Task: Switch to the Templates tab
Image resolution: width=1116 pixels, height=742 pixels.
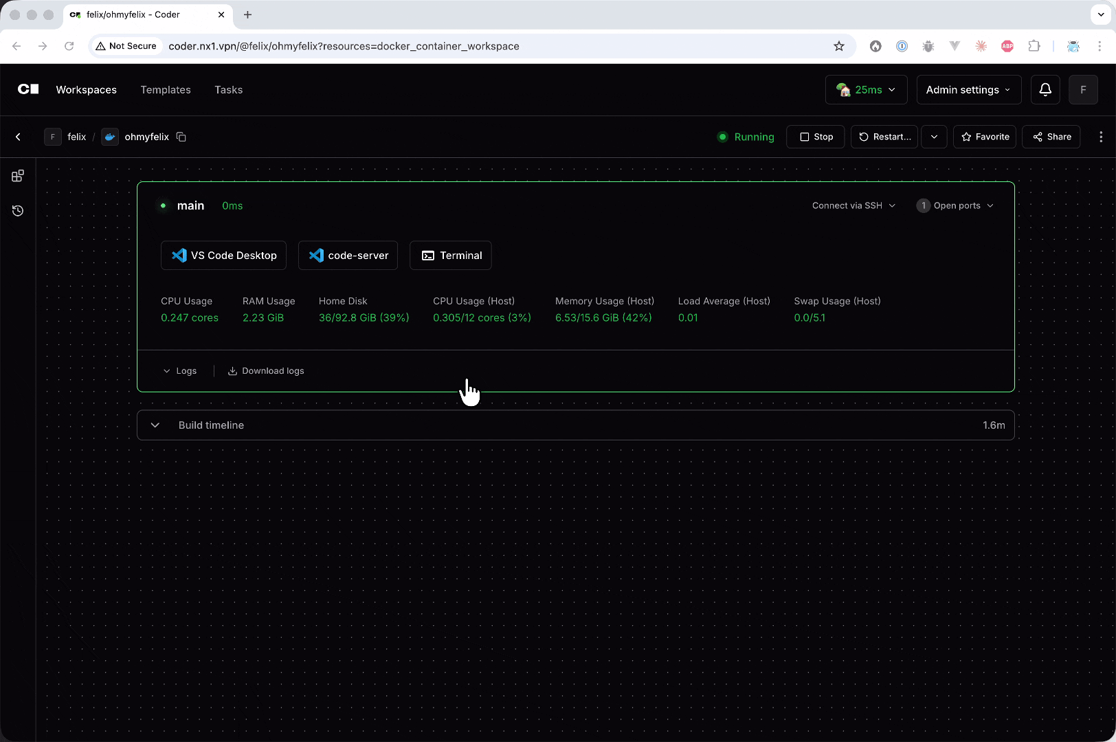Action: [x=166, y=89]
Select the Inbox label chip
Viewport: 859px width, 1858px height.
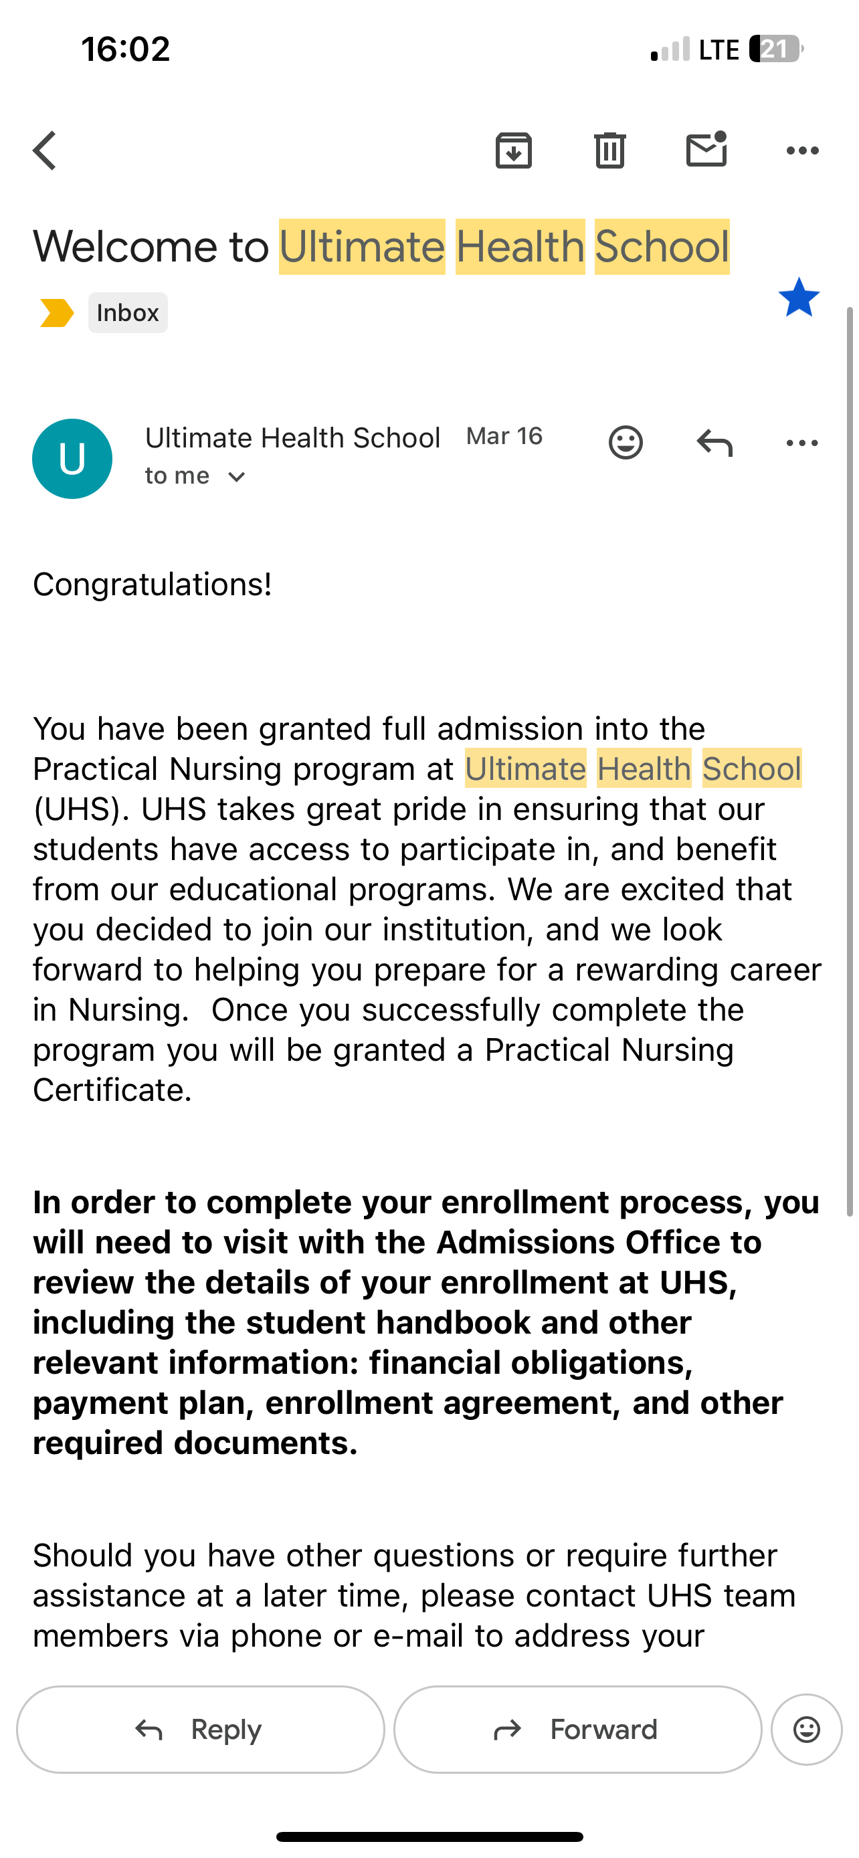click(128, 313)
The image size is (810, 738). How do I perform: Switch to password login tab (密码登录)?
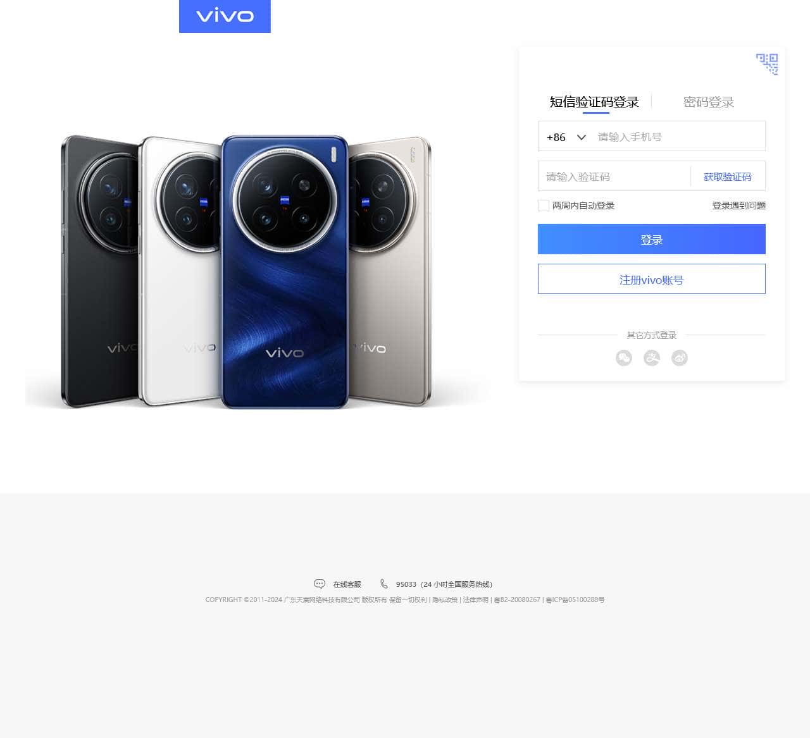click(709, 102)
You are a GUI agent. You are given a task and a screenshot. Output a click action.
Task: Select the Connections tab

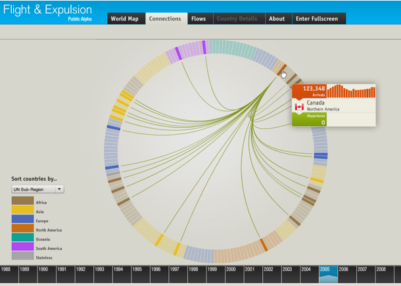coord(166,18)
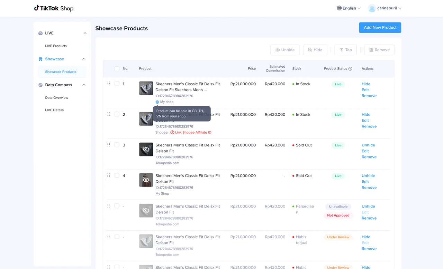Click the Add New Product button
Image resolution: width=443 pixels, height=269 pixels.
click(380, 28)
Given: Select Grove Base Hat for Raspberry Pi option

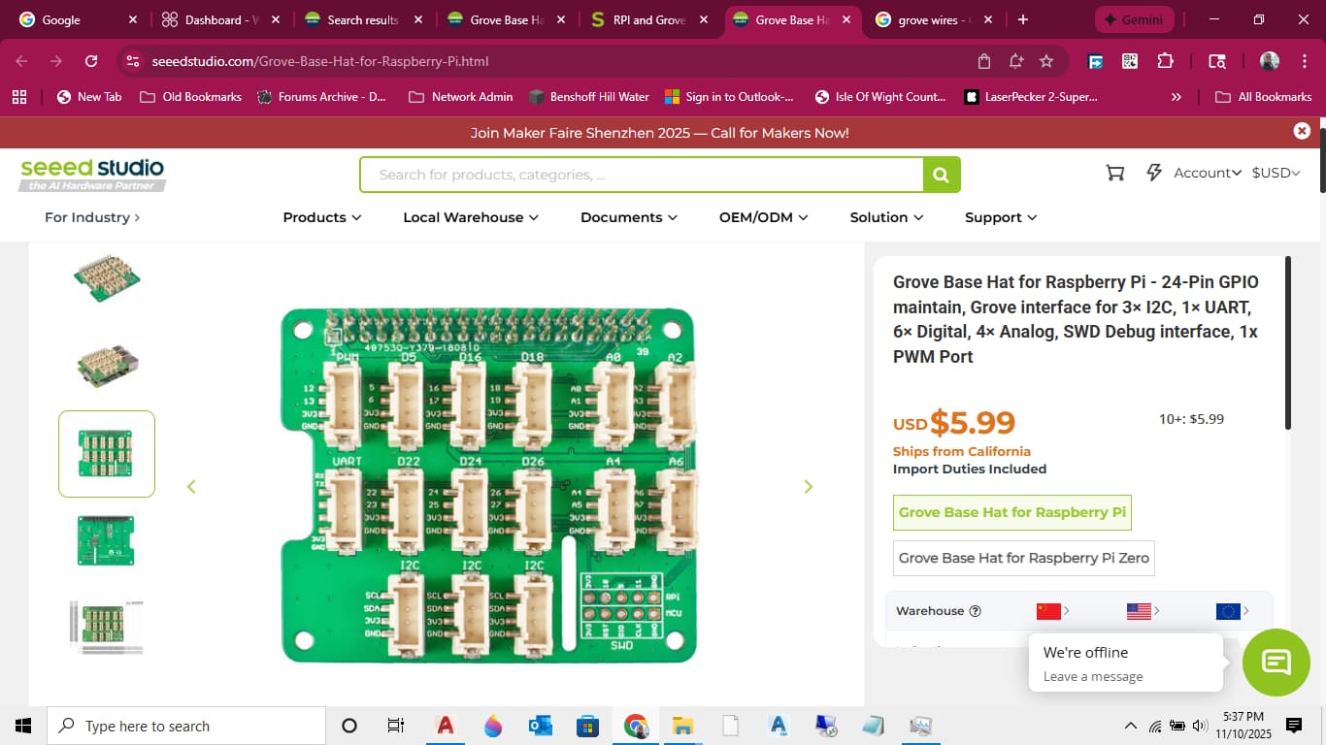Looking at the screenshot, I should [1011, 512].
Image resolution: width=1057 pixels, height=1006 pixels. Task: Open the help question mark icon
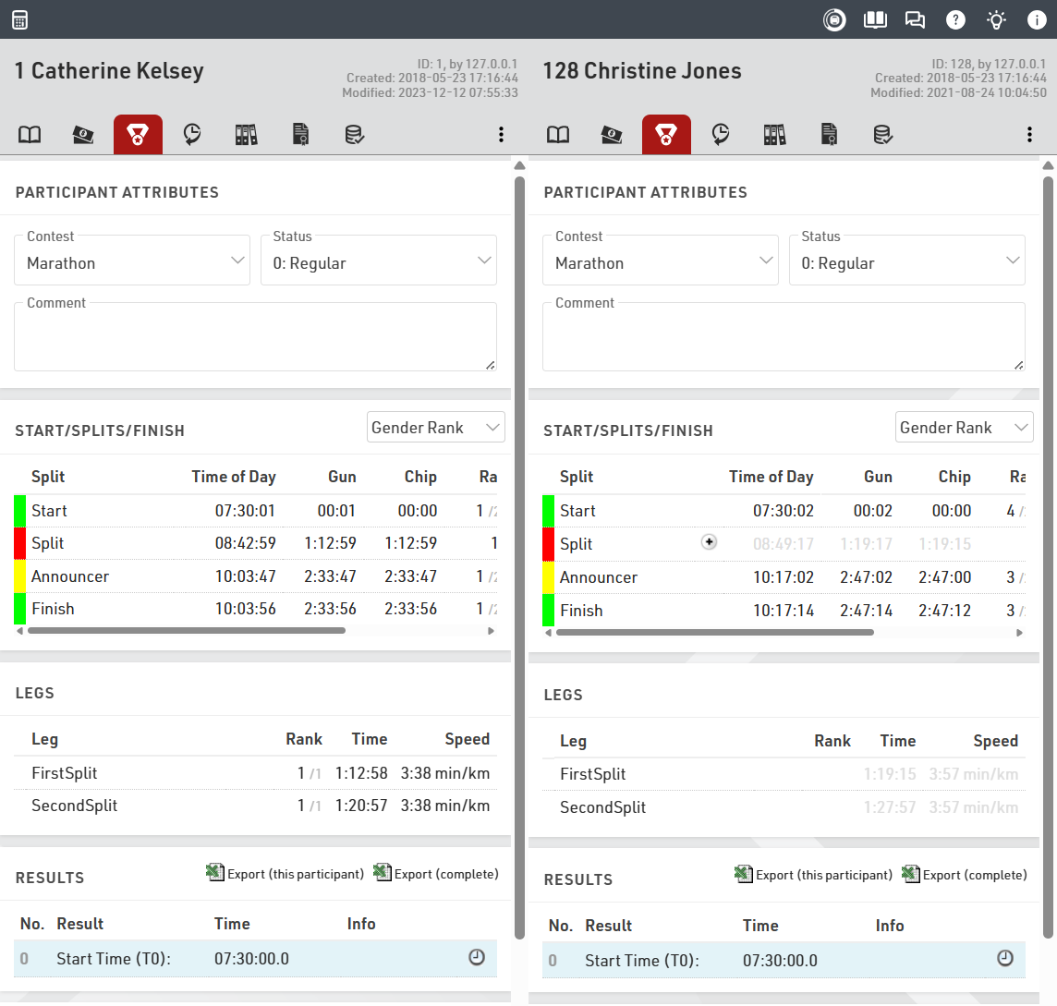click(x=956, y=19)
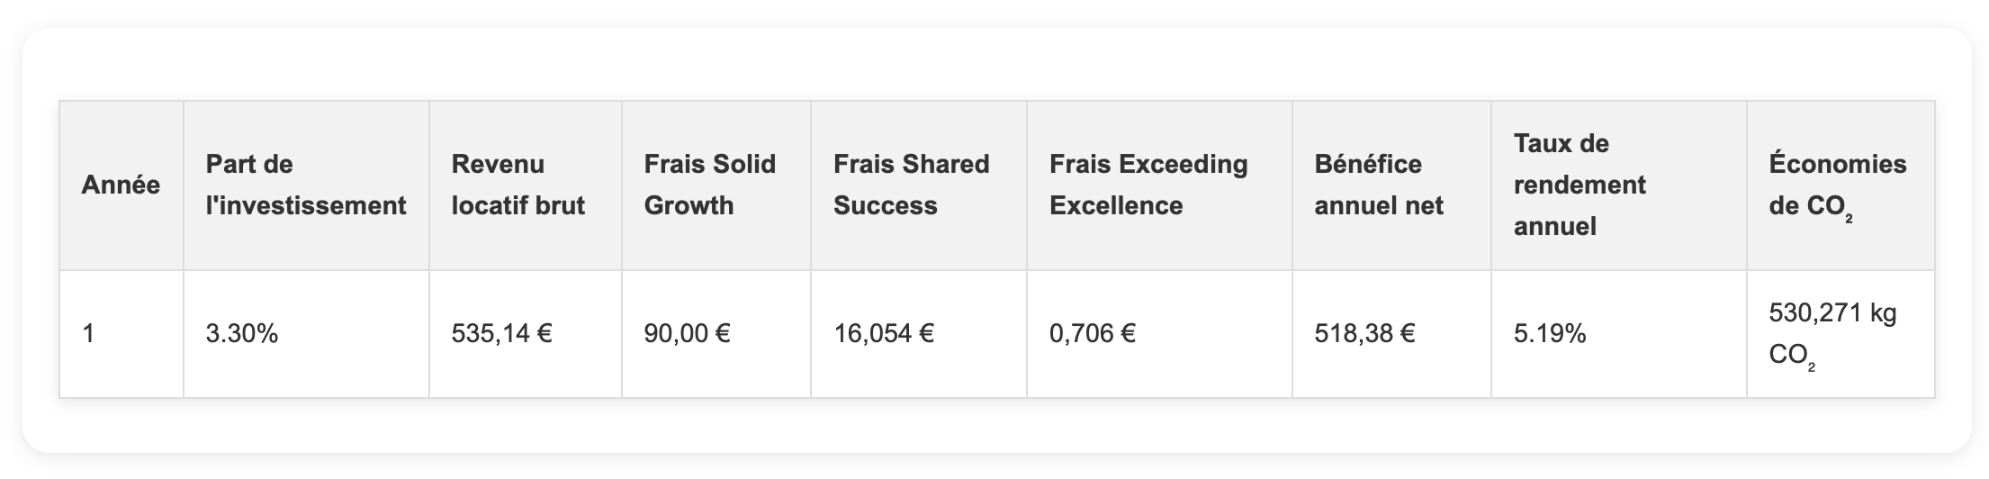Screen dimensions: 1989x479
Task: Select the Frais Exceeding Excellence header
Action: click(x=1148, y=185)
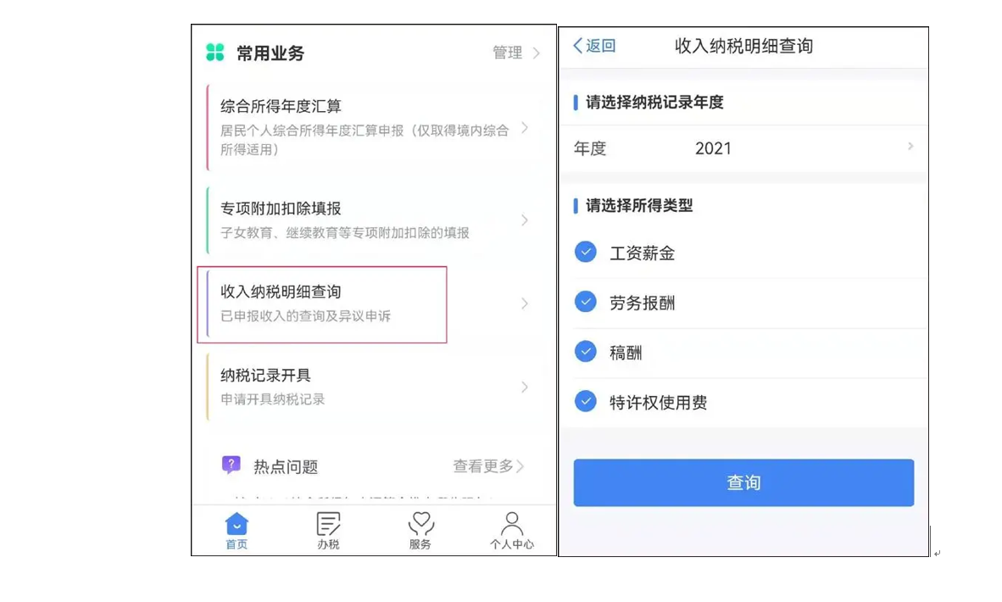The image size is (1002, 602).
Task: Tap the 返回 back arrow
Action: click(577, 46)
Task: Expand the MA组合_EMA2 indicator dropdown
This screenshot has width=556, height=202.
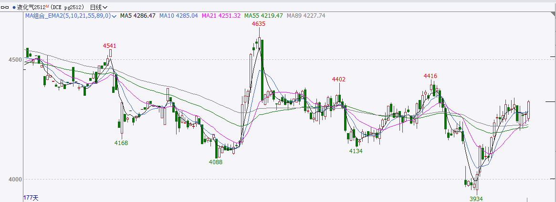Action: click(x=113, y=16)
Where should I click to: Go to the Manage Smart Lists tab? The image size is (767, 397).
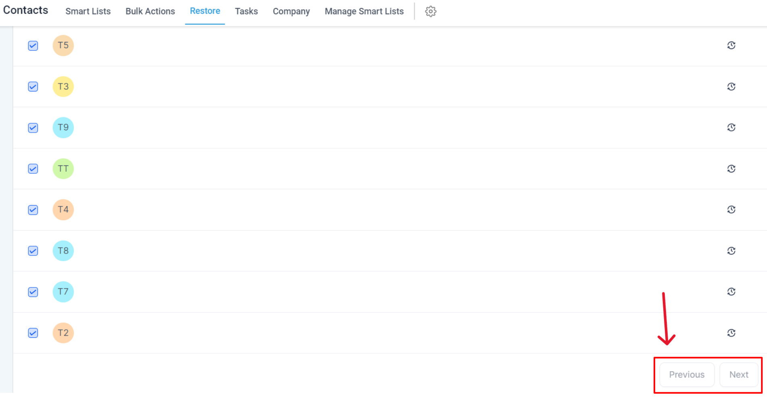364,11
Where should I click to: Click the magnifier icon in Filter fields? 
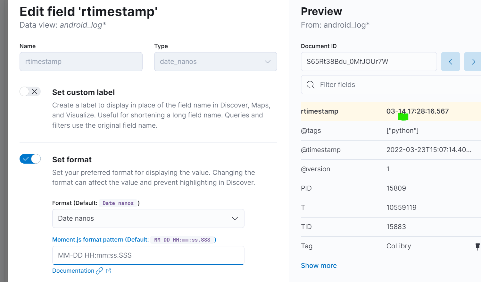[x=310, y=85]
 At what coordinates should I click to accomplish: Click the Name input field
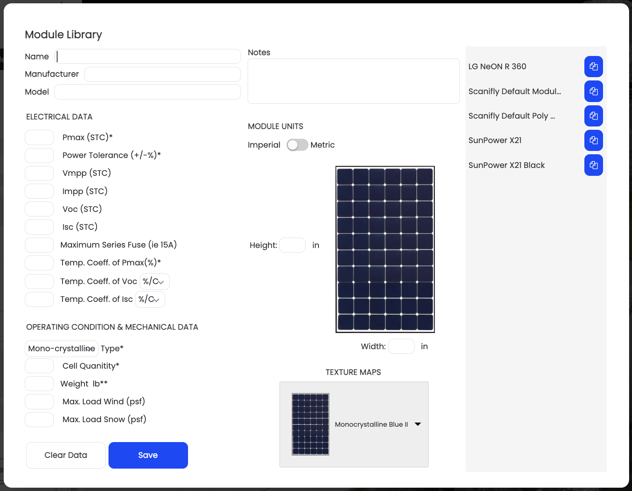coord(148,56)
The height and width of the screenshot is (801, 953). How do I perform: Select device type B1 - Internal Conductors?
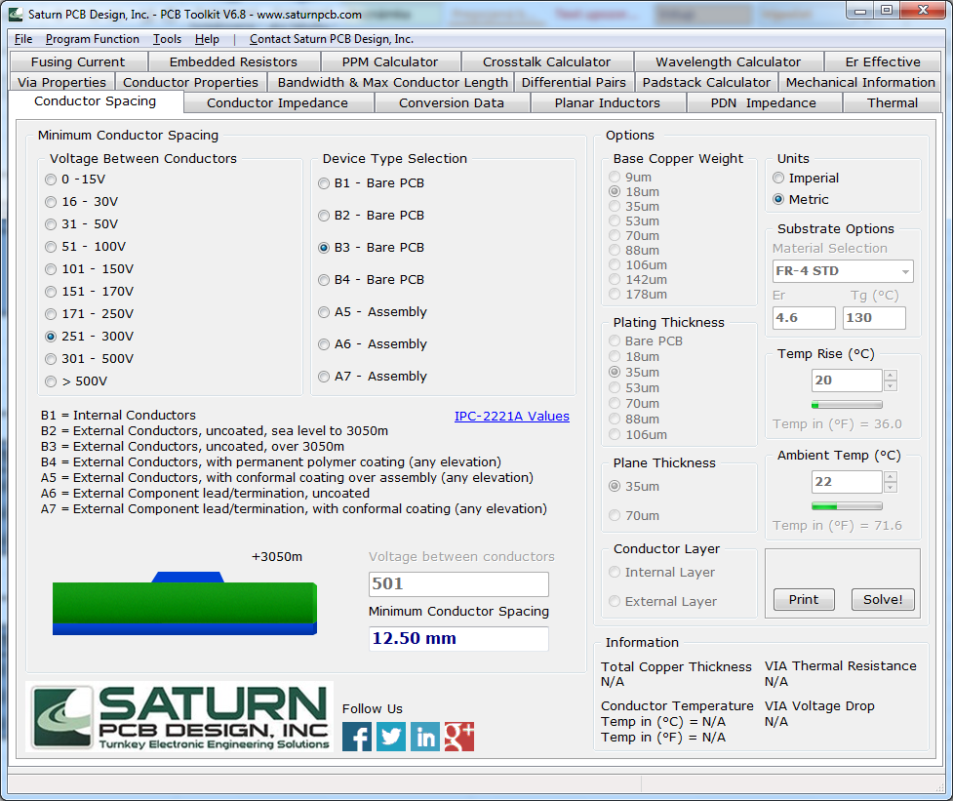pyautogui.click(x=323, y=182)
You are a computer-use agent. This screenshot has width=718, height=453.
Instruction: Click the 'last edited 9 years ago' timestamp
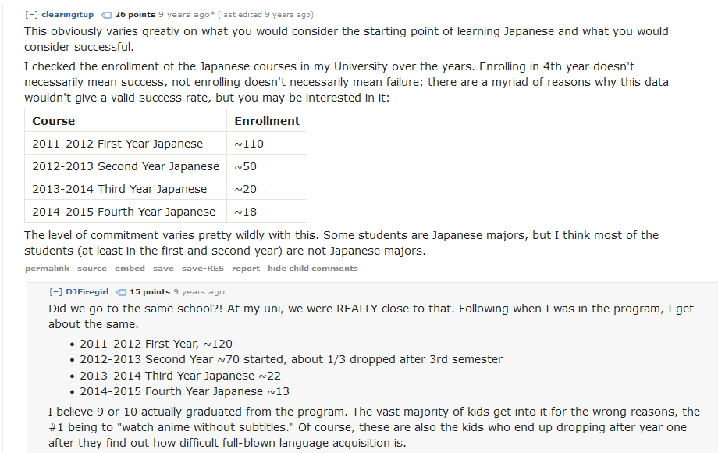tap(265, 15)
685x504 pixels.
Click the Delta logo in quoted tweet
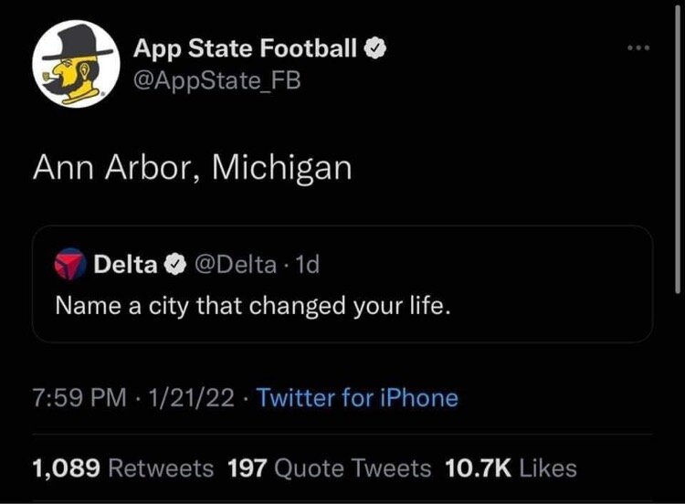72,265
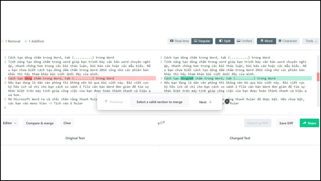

== == ==

*What the exercise asks*: Read the listing. Report every line that includes the word "agent".

*Written solution*:
You are a GUI agent. You are given a task and a screenshot. Output a click action.
You are a computer-use agent. This screenshot has width=718, height=453.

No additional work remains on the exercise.